------ 原文

著者はこの11月で34歳になったばかりの前途有望だったはずの若者である。少年時代をアメリカやスイスで過ごし、アメリカン・スクールやハワイの大学を経て、広告代理店でプランニングディレクターとして活躍していた。しかし、彼は31歳の誕生日のたった4日前、医師からALSと宣告されたのだ。
ALS(筋萎縮性側索硬化症)とは、感覚や知能ははっきりしたまま、次第に体じゅうの筋肉が痩せ衰える難病で、その原因も治療法もわかっていない。呼吸に必要な筋肉も弱っていくため、人工呼吸器を使わないと、患者の半数ほどが3年から5年で死亡するという恐ろしい病気である。
車いすの物理学者、ホーキング博士で世に知られることになったこの病気の発症率は、1年間に10万人に1人から2人といわれ、日本では約9,000人の患者が闘病している。発症のピークは65歳から69歳であり、治療法どころか予防法もないのだから、まさに明日は我が身と、思わず本書を手にとった。
30歳の春に左腕に力が入らなくなってからわずか3年ほどで、著者に残された意思で動かせる筋肉は顔と左手の人差し指だけになった。人工呼吸器用の気管切開をしたため声も失われている。この本も視線とまばたきで操作する入力装置をつかって書いたという。

------------
------ 提供情報

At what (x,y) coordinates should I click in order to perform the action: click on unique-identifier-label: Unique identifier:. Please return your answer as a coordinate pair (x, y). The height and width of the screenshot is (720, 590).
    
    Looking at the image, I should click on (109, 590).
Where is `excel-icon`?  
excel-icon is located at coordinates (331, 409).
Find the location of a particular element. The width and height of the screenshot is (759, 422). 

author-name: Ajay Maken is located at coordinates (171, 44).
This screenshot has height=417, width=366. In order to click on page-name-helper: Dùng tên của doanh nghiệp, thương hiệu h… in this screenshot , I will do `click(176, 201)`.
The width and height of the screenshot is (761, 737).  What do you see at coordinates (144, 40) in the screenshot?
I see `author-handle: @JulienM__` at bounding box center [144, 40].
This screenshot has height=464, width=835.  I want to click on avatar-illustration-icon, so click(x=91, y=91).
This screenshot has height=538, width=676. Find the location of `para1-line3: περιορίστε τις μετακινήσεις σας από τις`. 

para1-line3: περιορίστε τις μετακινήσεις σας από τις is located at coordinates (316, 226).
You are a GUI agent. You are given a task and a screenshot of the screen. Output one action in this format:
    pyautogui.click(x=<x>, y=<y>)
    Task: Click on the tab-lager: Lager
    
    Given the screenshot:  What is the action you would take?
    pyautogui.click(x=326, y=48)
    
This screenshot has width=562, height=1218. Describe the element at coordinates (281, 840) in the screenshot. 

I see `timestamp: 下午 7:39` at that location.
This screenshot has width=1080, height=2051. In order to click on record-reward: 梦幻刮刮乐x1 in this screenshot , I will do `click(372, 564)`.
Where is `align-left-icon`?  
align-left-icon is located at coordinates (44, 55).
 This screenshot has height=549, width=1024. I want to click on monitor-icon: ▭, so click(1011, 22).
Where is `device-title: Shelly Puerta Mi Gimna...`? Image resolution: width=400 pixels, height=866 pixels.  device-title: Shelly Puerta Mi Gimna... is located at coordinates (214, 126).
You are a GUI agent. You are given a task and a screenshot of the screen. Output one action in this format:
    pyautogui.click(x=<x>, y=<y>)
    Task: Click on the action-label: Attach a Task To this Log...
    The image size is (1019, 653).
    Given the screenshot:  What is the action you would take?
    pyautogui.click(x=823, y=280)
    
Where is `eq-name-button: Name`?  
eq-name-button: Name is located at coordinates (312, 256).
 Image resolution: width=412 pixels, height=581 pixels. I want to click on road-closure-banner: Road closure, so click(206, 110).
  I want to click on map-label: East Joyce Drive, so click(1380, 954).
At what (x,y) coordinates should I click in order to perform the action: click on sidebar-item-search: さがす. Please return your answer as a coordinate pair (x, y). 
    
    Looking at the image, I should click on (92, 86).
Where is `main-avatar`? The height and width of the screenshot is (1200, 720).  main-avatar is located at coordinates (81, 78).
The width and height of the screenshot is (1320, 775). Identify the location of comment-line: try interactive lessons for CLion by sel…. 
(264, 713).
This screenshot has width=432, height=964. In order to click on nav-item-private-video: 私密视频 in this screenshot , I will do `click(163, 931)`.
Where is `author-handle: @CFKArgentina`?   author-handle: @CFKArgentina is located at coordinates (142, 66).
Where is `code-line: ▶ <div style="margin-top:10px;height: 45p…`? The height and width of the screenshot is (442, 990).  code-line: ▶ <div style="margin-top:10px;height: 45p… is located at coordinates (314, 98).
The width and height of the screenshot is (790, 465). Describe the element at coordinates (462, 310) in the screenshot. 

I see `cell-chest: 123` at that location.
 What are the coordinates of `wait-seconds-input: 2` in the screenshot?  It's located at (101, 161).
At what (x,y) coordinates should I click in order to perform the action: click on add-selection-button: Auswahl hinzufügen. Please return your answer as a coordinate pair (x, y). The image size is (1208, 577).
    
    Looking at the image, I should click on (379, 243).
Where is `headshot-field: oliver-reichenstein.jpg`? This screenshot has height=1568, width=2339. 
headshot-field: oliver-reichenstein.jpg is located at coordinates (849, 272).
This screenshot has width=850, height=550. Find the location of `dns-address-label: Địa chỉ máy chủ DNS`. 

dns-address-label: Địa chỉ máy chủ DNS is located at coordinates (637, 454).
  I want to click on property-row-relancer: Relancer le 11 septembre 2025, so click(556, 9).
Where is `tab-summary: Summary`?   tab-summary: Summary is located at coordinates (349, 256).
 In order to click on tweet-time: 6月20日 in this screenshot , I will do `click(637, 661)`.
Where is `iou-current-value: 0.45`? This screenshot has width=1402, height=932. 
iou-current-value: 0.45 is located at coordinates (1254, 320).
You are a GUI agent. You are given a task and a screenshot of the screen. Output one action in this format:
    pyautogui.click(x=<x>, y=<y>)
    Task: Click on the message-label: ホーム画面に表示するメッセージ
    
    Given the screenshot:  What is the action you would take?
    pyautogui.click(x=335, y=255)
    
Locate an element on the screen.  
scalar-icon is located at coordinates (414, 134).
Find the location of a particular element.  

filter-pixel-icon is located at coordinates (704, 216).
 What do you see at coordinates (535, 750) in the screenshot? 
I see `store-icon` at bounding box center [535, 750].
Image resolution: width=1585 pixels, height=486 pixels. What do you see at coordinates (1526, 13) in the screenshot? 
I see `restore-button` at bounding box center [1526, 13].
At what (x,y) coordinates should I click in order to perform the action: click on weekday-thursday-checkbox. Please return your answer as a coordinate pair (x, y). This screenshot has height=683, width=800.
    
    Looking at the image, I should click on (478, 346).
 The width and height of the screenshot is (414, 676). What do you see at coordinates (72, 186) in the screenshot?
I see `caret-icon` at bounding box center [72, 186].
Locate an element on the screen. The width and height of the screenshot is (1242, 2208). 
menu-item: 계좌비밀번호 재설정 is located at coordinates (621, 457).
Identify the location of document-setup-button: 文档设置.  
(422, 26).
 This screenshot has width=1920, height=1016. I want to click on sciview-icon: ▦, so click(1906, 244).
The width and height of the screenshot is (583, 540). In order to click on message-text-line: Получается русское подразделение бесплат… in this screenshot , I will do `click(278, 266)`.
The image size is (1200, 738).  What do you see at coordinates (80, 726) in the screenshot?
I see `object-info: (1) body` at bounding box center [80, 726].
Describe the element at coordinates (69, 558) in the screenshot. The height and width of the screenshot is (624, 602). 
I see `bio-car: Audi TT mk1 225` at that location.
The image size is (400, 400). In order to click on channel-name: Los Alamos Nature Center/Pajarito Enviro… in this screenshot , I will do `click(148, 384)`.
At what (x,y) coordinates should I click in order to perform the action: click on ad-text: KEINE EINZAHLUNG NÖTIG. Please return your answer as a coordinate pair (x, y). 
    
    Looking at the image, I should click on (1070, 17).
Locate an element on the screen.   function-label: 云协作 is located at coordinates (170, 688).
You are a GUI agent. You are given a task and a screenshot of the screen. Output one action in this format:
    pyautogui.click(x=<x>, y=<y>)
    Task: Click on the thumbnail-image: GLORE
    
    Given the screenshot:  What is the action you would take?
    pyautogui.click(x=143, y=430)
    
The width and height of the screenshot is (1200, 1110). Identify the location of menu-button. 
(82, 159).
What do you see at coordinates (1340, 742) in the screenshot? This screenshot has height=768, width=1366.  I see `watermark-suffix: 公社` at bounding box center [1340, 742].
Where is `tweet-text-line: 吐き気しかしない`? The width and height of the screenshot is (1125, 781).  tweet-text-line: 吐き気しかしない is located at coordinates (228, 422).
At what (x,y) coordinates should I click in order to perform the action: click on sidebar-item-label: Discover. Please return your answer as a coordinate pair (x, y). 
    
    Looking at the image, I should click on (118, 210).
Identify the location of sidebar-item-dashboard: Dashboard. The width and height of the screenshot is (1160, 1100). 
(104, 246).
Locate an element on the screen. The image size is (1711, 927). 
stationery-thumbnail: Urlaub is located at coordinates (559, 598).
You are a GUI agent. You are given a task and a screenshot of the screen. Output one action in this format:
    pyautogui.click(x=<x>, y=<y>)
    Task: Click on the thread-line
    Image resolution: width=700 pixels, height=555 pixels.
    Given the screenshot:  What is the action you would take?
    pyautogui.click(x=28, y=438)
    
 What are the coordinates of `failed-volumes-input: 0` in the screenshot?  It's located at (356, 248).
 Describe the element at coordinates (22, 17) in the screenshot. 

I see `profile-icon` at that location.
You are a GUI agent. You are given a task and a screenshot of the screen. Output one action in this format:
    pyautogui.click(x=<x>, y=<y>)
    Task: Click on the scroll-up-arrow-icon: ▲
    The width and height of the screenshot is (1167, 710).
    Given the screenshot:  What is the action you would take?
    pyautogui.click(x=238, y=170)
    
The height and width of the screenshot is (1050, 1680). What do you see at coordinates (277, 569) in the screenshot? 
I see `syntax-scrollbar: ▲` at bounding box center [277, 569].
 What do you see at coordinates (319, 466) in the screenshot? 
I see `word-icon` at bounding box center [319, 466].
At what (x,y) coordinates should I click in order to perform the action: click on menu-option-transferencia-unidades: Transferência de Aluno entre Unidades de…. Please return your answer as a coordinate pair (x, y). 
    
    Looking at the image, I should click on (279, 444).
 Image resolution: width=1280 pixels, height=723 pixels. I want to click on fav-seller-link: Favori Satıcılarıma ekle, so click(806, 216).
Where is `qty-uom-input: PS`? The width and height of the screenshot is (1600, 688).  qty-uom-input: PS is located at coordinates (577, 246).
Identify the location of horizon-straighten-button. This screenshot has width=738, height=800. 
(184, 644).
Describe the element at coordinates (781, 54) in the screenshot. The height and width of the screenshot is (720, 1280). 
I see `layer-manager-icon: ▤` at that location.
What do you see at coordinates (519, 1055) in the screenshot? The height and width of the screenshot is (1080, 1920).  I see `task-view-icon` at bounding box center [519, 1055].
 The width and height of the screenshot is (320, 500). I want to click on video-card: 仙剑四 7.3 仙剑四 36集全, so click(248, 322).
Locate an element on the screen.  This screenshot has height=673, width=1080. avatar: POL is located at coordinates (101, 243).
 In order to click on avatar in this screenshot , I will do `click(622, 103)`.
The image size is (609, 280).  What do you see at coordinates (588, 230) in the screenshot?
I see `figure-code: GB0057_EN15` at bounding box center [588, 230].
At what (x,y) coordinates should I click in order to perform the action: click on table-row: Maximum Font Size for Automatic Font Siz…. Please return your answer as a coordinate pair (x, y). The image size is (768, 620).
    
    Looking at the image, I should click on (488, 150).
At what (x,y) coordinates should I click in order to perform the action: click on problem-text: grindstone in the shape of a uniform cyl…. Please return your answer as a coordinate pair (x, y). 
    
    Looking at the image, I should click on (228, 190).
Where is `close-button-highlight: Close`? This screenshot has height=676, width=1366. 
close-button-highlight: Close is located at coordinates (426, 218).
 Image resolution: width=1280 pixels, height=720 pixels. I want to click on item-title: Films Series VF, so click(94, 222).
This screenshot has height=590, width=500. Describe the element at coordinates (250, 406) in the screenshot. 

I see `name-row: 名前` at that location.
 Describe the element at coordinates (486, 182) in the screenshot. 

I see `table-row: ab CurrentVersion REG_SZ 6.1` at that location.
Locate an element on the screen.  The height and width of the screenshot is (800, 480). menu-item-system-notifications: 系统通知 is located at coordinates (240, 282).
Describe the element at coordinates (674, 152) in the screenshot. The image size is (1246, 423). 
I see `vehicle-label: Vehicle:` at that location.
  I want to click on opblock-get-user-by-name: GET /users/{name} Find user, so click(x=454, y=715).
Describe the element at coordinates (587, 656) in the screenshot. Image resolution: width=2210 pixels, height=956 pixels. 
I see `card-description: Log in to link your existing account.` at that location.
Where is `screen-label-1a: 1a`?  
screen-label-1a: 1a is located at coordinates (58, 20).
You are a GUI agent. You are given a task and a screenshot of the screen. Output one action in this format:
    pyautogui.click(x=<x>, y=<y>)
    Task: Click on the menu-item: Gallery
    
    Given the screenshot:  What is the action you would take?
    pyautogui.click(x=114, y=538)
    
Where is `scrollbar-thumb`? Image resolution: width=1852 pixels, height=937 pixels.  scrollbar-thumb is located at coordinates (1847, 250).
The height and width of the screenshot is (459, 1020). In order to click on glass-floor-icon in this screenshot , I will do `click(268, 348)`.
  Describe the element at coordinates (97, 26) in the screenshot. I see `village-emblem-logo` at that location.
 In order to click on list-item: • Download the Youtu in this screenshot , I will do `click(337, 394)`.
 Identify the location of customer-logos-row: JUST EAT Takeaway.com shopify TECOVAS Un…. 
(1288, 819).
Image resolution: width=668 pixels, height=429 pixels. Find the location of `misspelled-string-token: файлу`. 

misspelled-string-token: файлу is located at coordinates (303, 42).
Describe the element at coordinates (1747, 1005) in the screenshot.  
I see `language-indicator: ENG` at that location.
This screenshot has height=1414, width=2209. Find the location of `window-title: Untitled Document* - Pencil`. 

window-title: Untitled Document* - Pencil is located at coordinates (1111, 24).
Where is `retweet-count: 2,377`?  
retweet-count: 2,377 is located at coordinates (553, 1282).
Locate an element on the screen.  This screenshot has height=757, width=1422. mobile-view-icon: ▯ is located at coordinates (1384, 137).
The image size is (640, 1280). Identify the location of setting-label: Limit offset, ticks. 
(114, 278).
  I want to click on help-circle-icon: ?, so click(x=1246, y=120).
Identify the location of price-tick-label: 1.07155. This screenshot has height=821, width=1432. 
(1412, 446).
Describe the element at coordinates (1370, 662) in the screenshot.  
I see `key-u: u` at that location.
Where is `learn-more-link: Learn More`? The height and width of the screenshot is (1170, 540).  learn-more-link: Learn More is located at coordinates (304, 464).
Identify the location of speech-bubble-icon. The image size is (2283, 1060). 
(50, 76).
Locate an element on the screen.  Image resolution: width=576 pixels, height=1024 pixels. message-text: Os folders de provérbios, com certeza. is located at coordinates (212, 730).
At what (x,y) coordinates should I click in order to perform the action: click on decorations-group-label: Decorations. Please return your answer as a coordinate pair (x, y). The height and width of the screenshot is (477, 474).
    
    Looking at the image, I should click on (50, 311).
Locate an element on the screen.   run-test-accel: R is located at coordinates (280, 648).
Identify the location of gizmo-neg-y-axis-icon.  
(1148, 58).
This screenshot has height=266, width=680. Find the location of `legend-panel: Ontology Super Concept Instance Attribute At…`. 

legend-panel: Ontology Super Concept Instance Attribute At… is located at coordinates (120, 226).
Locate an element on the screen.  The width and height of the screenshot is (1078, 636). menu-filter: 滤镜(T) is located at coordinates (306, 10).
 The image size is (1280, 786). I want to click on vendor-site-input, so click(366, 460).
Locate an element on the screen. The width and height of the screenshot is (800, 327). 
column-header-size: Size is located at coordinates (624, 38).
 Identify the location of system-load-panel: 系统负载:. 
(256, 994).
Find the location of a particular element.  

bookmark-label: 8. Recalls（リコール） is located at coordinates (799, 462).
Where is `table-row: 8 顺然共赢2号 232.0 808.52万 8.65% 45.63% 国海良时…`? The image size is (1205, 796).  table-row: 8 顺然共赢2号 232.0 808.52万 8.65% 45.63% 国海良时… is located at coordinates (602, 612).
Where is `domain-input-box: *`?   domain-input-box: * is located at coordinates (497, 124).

------------

» **作業指示**
原文の「車いすの物理学者、ホーキング」から「装置をつかって書いたという。」までを正確に引用せよ。 提供情報の資料は原文の内容と関係がない。

» **出力結果**
車いすの物理学者、ホーキング博士で世に知られることになったこの病気の発症率は、1年間に10万人に1人から2人といわれ、日本では約9,000人の患者が闘病している。発症のピークは65歳から69歳であり、治療法どころか予防法もないのだから、まさに明日は我が身と、思わず本書を手にとった。
30歳の春に左腕に力が入らなくなってからわずか3年ほどで、著者に残された意思で動かせる筋肉は顔と左手の人差し指だけになった。人工呼吸器用の気管切開をしたため声も失われている。この本も視線とまばたきで操作する入力装置をつかって書いたという。